The European Central Bank has raised rates… to zero! The biggest increase in 22 years and the first time without negative rates for eight years. With inflation in the eurozone at 8.6%, it is clearly an insufficient and timid rise.
Interest rates are the cost of risk and with these rates the policy of central banks continues to penalize savings and prudent investment in real and nominal terms, while risk-taking is encouraged.
It is amazing to read that some think it is imprudent to raise rates… to zero! with core inflation at levels not seen since 1992.
Will mortgages go up in Europe? Of course. But it seems incredible to me that the economic debate is on whether 40-year mortgage rates go to 2% instead of why they were at 1.2% in the first place.
When you worry about the cost of a new mortgage going up, think that house prices have skyrocketed well above what we consider affordable precisely because of negative rates.
Hardly anyone buys something they cannot afford taking debt if the interest rate reflects the genuine cost of risk.
Bubbles and credit excesses always occur after a planned incentive such as artificially lowering interest rates and injecting liquidity above the real demand for currency.
Of course, when bubbles burst, interventionists never blame the artificial lowering of interest rates or printing money… they blame “the market”.
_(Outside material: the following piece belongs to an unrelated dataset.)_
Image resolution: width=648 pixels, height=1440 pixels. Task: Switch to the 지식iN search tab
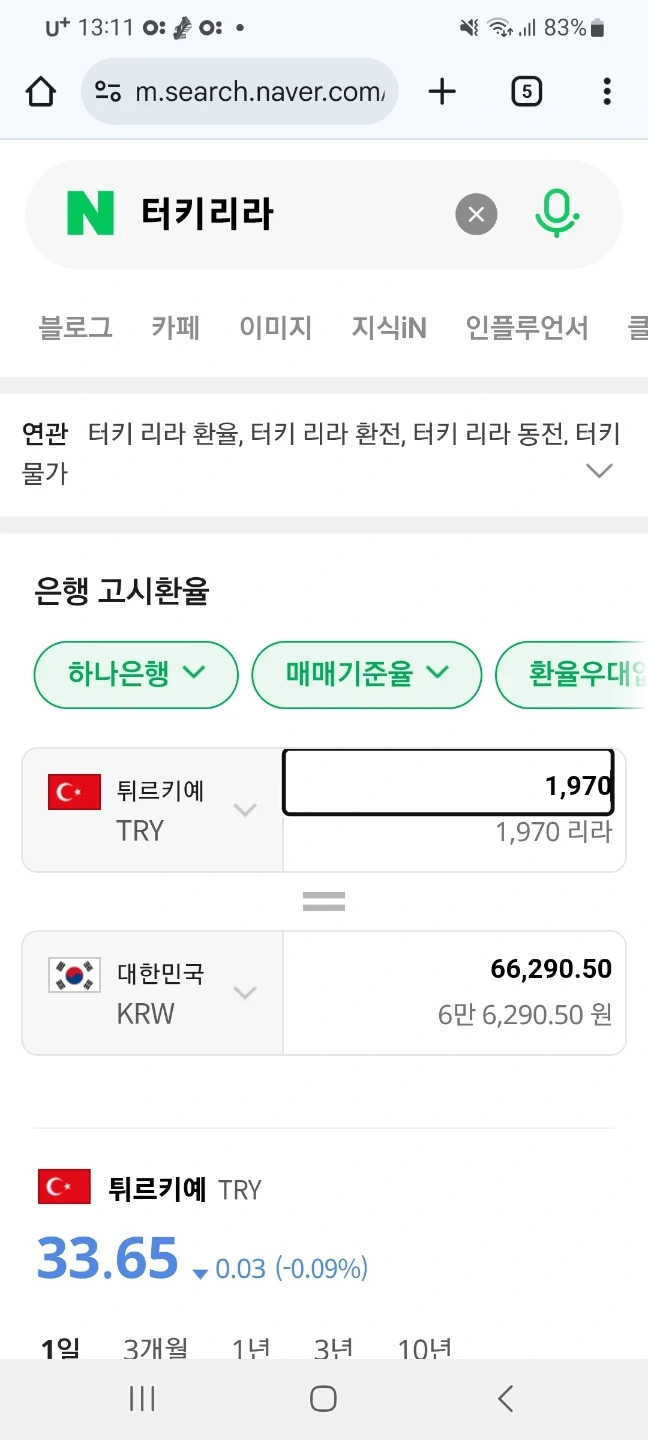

Cheap money is expensive. The problem for the next few years is not going to be adapting to rates that will continue to be exceptionally low, but to realize the excess risk accumulated in the era of monetary insanity.
Those colleagues who recommend central banks to be “prudent” and not raise rates too quickly should have warned of the madness of lowering them at full speed until reaching negative levels.
If rates fluctuated freely, the creation of bubbles and excesses of debt would be almost impossible because the risk would be reflected in the cost of money.
The best way to prevent financial bubbles and crises is not to encourage excess risk and debt by artificially lowering rates.
Rates do not have to be hiked or cut by a central planner. They need to float freely. Anything else creates more imbalances than the alleged benefits they promote.